**Requirement:** Quote, word for word, the line containing "You are a GUI" and all lines that follow it to the end of the records, with no pictures.
===== Extracted entries
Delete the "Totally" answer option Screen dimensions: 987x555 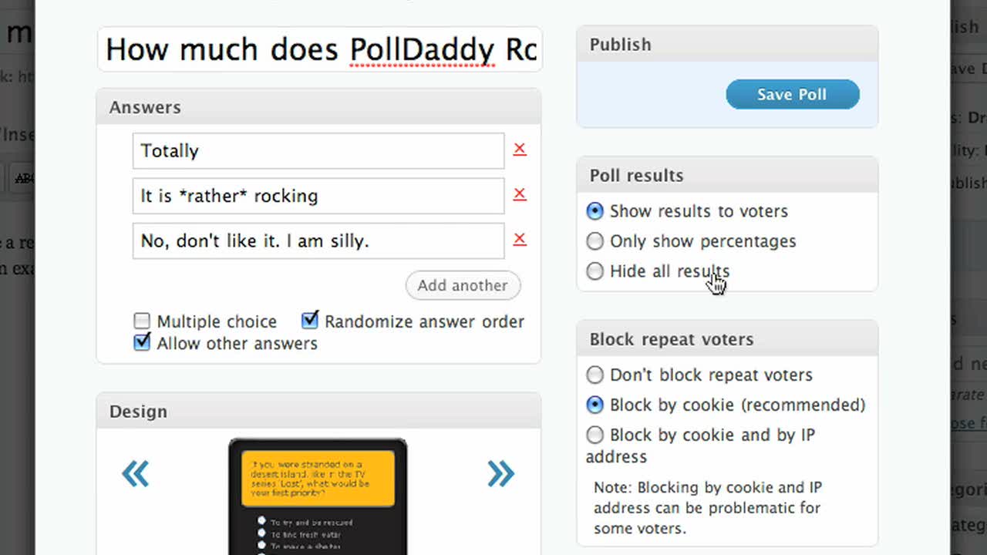tap(520, 149)
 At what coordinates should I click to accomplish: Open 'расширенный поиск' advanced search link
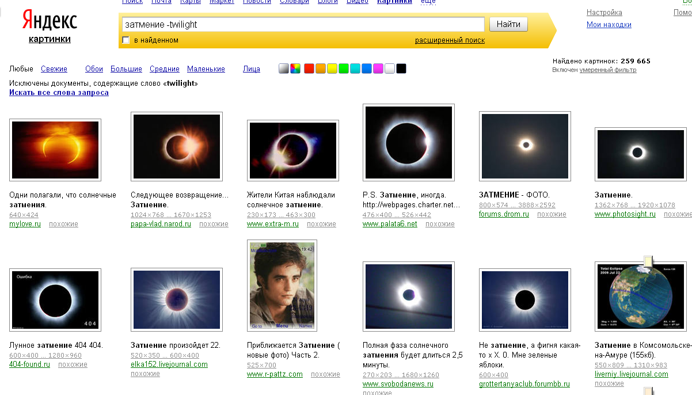(450, 40)
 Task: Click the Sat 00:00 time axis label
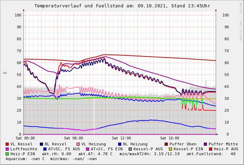click(x=25, y=138)

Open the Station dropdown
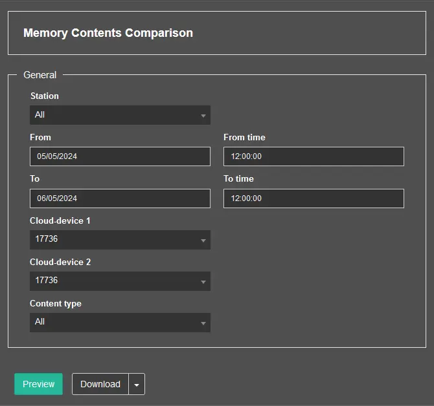120,115
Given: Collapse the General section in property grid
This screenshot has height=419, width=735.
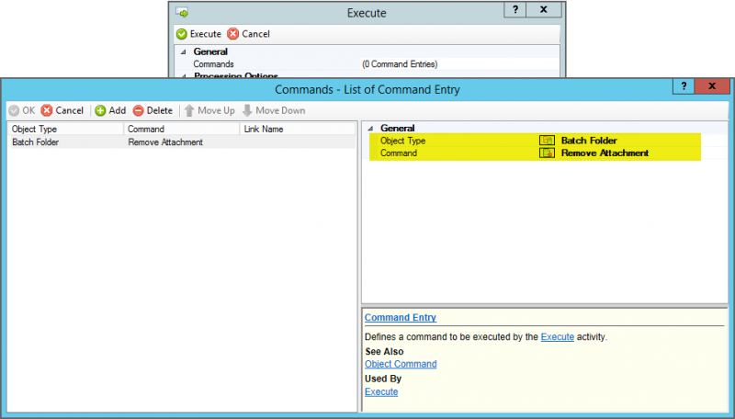Looking at the screenshot, I should tap(370, 128).
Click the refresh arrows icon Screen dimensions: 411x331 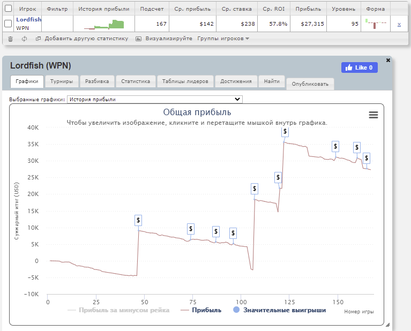(25, 39)
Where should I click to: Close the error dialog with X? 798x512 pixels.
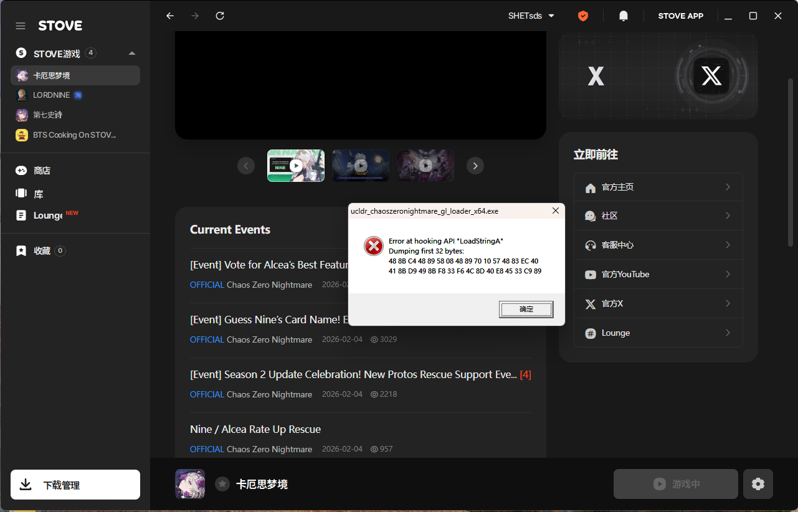click(555, 211)
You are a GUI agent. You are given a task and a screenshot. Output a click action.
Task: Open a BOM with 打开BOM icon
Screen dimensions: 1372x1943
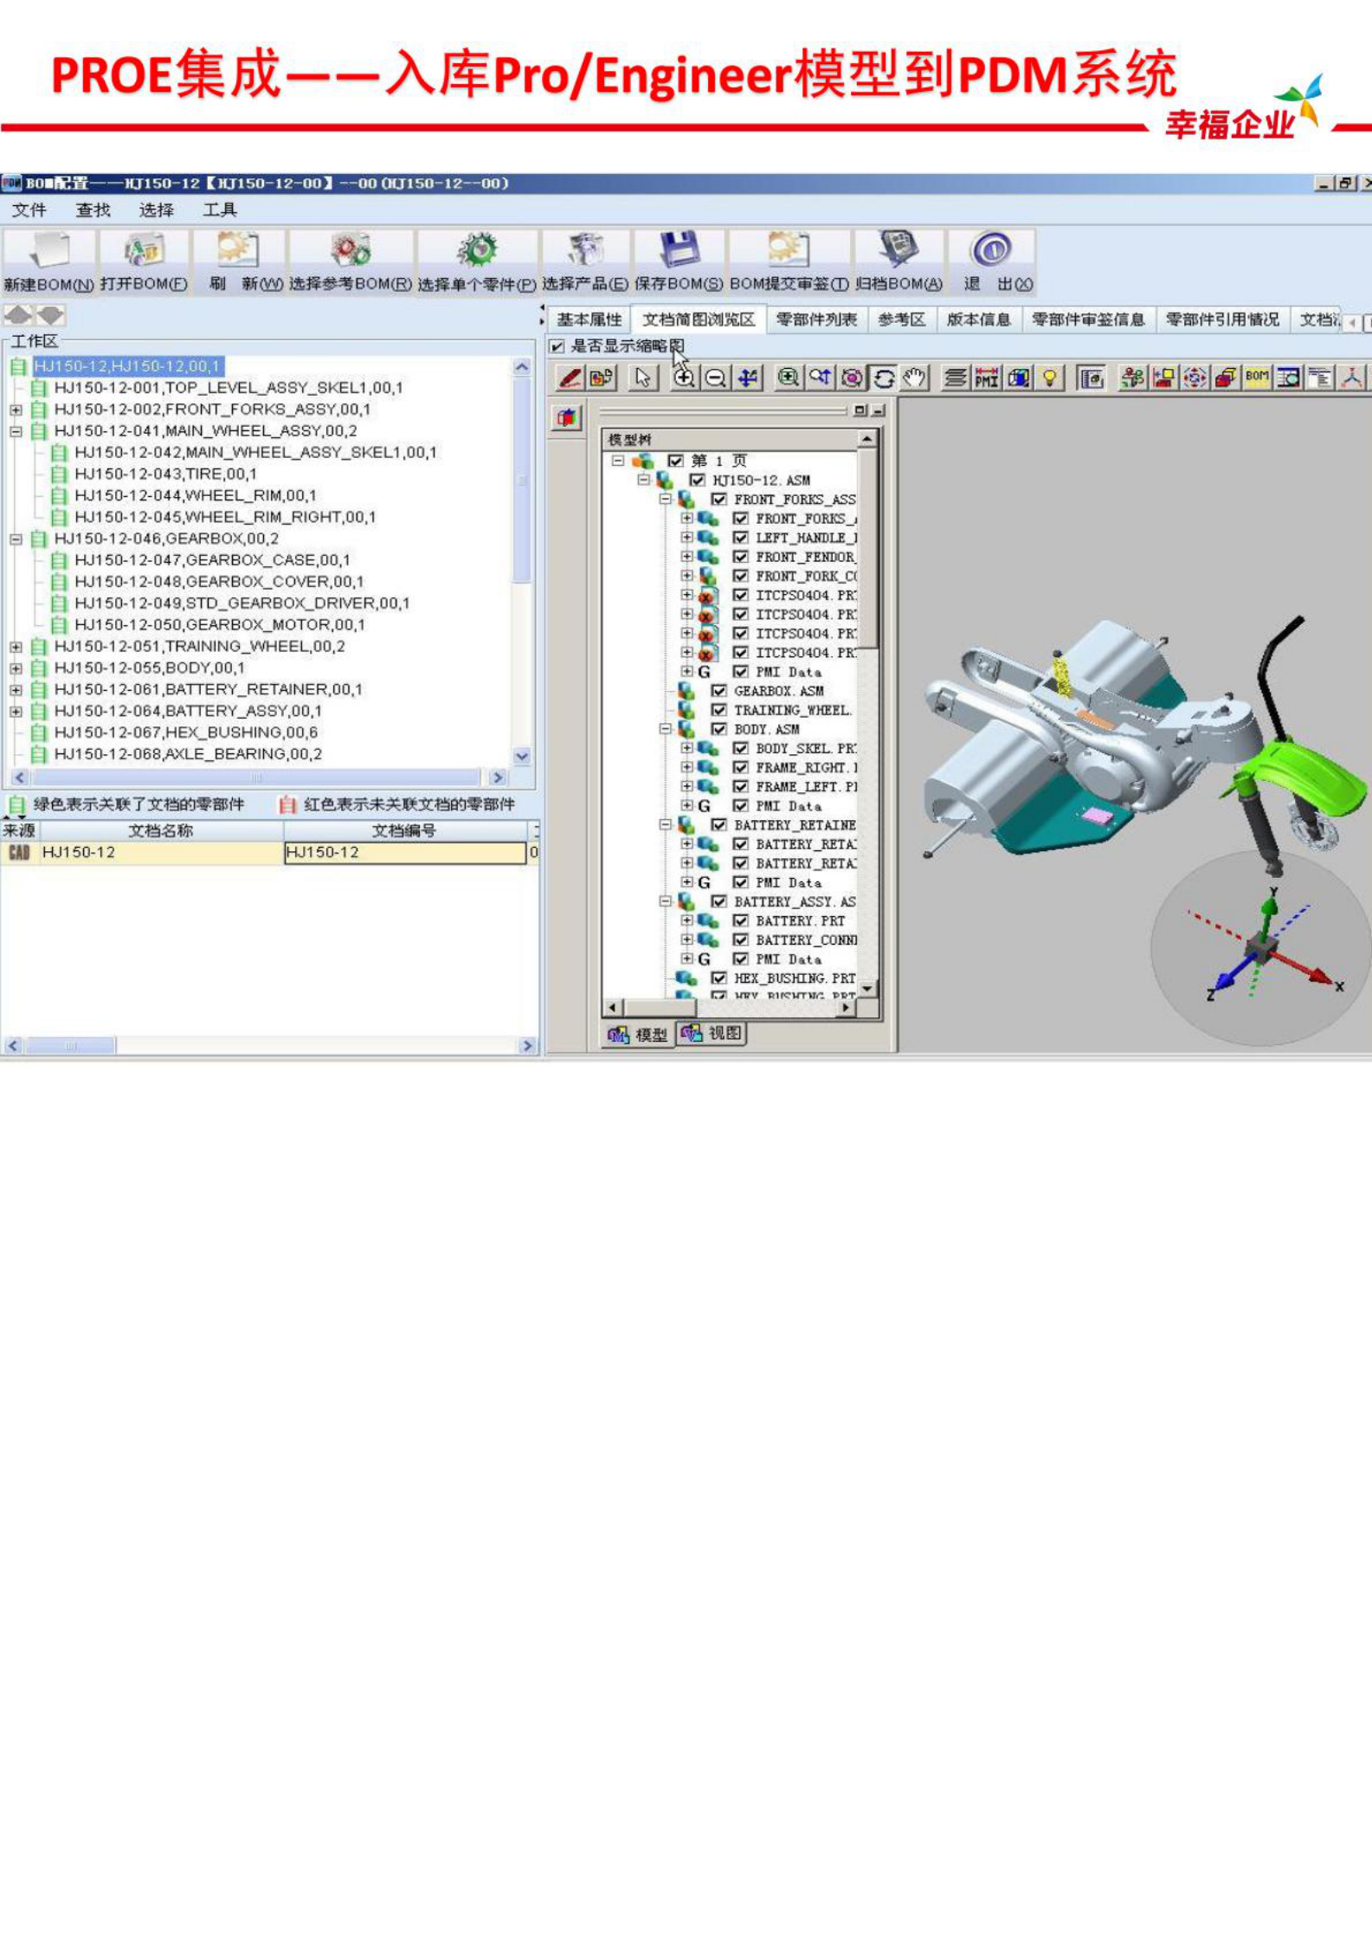[144, 252]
==========
**Exercise response:**
You are a GUI agent. You are given a task and a screenshot. Output a click action.
Task: Open a BOM with 打开BOM icon
Screen dimensions: 1372x1943
[144, 252]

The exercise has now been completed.